Intent-Based Trading: The Future of Onchain Transactions

Intent-based trading represents a fundamental shift in how onchain transactions work. Instead of users specifying exactly how to execute a transaction (which DEX, what route, what slippage), they simply express what they want (their “intent”): “I want to swap 1 ETH for at least 3,000 USDC.” Professional “solvers” then compete to fulfill this intent, finding the best possible execution across all available liquidity sources.

The model borrows from traditional finance’s RFQ (Request for Quote) systems. UniswapX (Uniswap’s intent-based system), CoW Protocol (using batch auctions to find optimal prices), 1inch Fusion, and Across Protocol all implement variations of intent-based trading. The user submits a signed intent; solvers race to fill it at the best price; the winner executes the trade and earns a small profit from the spread.

Benefits are substantial. Users get better prices (solvers can access off-chain liquidity, cross-chain routes, and private market makers that users can’t access directly). MEV protection improves (the solver absorbs MEV rather than bots front-running the user). Gas efficiency increases (solvers can batch multiple intents into a single transaction). Cross-chain swaps become seamless (the user doesn’t need to bridge assets manually).
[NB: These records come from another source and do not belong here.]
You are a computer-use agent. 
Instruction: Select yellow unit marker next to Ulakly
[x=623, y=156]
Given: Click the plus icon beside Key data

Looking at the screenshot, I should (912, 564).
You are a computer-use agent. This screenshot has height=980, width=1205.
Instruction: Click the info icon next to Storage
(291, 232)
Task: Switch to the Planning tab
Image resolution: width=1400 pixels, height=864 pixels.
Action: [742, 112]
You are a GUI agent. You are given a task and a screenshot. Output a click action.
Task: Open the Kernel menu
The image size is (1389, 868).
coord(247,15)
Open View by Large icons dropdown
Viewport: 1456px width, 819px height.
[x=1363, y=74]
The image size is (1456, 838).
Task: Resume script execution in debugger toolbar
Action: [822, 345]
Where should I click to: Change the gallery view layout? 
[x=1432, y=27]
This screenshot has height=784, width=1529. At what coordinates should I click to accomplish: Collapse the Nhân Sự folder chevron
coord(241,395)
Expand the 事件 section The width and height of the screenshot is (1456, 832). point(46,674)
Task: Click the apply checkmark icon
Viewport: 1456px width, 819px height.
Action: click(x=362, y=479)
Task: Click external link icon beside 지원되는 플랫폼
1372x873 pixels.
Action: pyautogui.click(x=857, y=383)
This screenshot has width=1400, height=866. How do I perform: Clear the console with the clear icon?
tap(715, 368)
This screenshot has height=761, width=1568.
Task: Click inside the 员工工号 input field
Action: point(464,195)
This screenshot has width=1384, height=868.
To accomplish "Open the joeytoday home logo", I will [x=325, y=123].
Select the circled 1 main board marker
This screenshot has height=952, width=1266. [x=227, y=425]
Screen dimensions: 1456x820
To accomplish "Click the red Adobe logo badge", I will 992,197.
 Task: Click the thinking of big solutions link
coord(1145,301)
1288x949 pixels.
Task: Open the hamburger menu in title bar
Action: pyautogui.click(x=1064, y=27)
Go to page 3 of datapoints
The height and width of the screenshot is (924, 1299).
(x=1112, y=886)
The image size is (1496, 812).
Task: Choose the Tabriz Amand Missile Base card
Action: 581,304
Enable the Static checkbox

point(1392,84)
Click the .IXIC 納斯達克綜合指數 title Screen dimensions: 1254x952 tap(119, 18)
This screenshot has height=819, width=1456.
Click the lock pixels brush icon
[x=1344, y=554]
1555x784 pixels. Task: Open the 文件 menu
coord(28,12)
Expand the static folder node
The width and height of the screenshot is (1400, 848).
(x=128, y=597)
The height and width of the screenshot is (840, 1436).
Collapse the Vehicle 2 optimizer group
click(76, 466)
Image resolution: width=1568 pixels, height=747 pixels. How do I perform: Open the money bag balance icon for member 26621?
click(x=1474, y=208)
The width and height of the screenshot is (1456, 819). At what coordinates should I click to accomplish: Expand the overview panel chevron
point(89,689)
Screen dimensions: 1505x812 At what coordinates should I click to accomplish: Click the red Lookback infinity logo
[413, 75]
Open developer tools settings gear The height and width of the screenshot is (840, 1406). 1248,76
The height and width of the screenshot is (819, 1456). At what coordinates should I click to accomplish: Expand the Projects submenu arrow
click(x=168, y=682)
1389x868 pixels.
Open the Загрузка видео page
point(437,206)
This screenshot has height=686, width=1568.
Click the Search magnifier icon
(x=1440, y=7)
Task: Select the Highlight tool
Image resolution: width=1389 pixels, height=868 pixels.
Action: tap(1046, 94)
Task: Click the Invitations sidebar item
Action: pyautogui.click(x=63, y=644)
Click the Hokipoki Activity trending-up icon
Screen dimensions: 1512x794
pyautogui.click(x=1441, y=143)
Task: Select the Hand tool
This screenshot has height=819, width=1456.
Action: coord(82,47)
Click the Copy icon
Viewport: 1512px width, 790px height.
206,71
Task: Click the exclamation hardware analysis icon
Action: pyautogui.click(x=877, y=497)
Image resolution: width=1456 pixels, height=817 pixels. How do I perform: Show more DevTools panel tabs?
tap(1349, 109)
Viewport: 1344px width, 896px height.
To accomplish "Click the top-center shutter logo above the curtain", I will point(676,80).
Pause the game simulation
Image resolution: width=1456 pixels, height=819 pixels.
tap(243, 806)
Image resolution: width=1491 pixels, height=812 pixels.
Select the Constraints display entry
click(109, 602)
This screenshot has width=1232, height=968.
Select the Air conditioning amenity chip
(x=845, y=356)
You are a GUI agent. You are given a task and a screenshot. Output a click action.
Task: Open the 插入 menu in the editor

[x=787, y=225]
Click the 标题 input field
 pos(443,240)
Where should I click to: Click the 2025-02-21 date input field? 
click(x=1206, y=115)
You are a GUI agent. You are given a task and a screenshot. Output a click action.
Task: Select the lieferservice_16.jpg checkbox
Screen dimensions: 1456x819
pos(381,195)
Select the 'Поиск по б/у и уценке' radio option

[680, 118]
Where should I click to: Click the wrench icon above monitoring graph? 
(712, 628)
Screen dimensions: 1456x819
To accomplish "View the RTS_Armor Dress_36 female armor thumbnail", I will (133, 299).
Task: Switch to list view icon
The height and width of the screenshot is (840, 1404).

The philosophical shift is significant. Traditional onchain transactions put execution burden on users — they must choose DEXs, manage gas, handle slippage, and navigate complex interfaces. Intent-based systems abstract this complexity: users express what they want, and the market figures out how to deliver it. This is exactly the abstraction layer needed for mainstream crypto adoption — normal users shouldn’t need to understand AMM mechanics to swap tokens. The tradeoff is trust in solvers and potential centralization of the solver role, but competition among solvers and onchain settlement preserves the core benefits of decentralization while dramatically improving the user experience.